Data.
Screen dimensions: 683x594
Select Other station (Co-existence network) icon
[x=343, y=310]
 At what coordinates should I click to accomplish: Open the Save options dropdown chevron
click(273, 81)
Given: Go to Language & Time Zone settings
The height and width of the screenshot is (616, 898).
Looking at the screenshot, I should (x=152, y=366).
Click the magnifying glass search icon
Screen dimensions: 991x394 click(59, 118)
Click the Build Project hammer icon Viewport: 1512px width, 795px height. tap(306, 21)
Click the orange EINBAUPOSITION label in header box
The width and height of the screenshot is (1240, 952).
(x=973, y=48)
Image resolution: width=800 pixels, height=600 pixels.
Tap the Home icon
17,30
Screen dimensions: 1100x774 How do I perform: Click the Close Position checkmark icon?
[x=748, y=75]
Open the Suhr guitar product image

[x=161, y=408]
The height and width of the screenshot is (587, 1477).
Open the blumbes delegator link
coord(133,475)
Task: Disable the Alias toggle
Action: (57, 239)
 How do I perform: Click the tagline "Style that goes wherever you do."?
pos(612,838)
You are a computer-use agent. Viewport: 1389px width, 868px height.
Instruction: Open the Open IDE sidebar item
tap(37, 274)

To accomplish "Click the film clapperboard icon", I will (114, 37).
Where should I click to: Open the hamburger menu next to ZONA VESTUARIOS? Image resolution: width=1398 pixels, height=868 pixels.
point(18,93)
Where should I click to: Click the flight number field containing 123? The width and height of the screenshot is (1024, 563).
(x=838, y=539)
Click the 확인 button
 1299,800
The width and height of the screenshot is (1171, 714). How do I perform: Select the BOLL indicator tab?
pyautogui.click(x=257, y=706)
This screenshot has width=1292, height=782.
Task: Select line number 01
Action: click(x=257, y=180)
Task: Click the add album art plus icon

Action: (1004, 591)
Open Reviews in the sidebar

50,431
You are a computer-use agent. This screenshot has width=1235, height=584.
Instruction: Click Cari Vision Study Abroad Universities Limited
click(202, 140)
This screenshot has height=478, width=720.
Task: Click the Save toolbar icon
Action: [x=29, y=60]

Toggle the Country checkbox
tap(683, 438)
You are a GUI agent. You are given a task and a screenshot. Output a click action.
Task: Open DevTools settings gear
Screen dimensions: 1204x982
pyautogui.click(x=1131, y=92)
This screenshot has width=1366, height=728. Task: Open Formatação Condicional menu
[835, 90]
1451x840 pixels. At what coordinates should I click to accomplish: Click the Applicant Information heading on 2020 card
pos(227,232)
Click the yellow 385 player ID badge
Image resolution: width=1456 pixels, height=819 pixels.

Your instructions. Put everything from the line containing "This screenshot has width=1366, height=728." down to the end of the entries into a numbered list, omitting any blank lines.

Solved problem.
1. This screenshot has width=1366, height=728. Task: Open Formatação Condicional menu
2. [835, 90]
3. 1451x840 pixels. At what coordinates should I click to accomplish: Click the Applicant Information heading on 2020 card
4. pos(227,232)
5. Click the yellow 385 player ID badge
6. Image resolution: width=1456 pixels, height=819 pixels.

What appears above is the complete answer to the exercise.